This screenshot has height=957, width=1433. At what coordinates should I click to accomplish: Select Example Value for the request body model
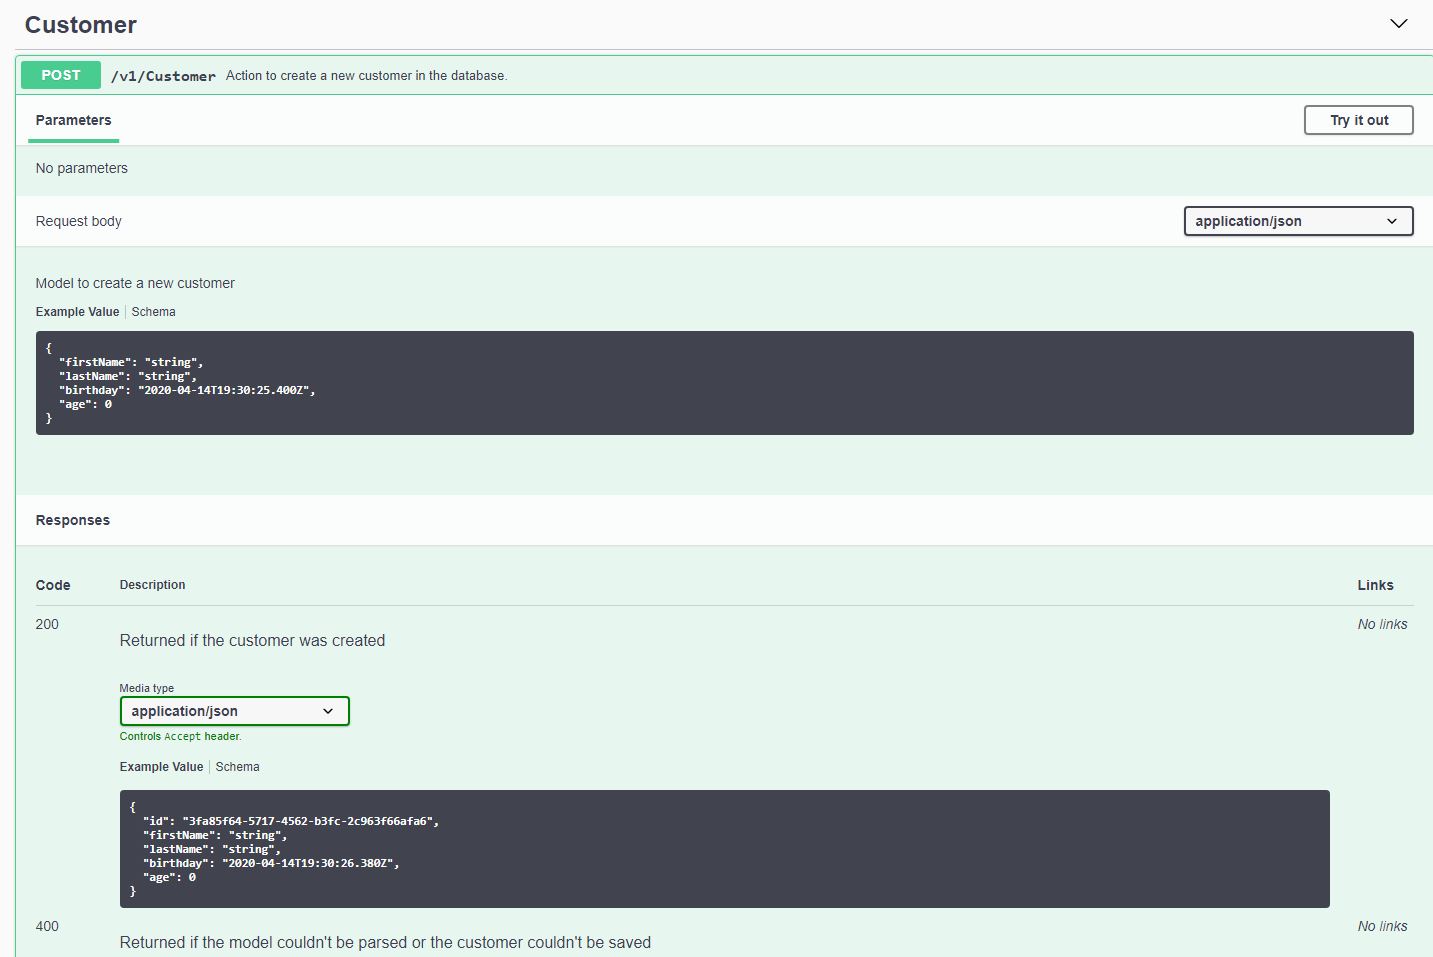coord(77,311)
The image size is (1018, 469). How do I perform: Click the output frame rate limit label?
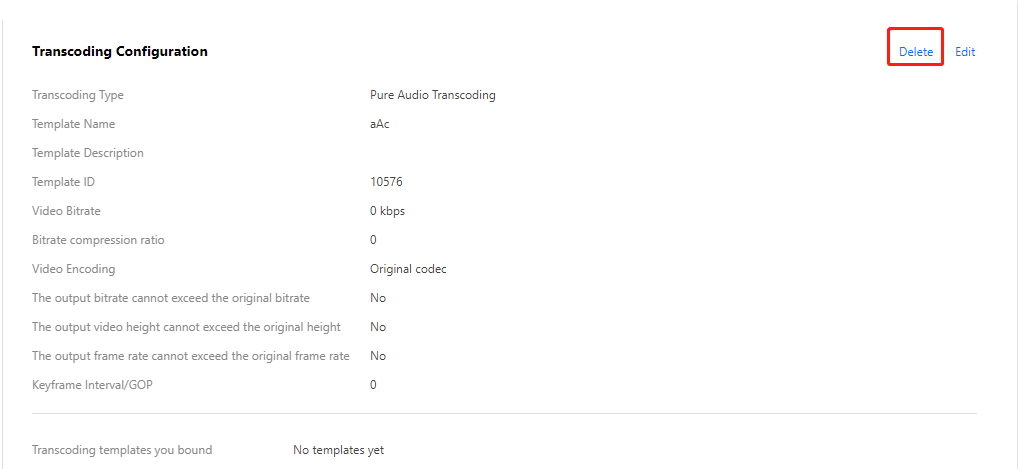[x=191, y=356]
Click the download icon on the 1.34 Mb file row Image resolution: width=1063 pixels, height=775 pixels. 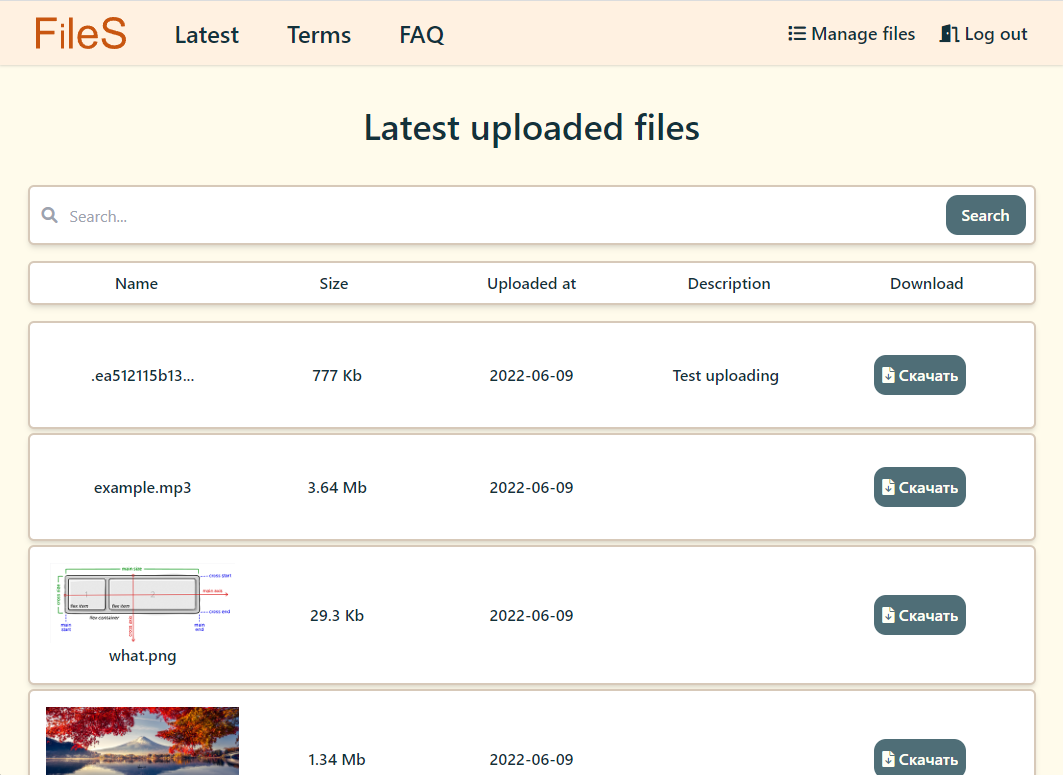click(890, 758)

____

TASK PROMPT →
Write out the rows above word for word, starting with the first line and going on through the line with "[x=191, y=356]". Leave the pictures out of your answer.

TASK RESPONSE →
This screenshot has height=957, width=1433. At what coordinates should I click to accomplish: Select Example Value for the request body model
coord(77,311)
The image size is (1018, 469). How do I perform: Click the output frame rate limit label?
[x=191, y=356]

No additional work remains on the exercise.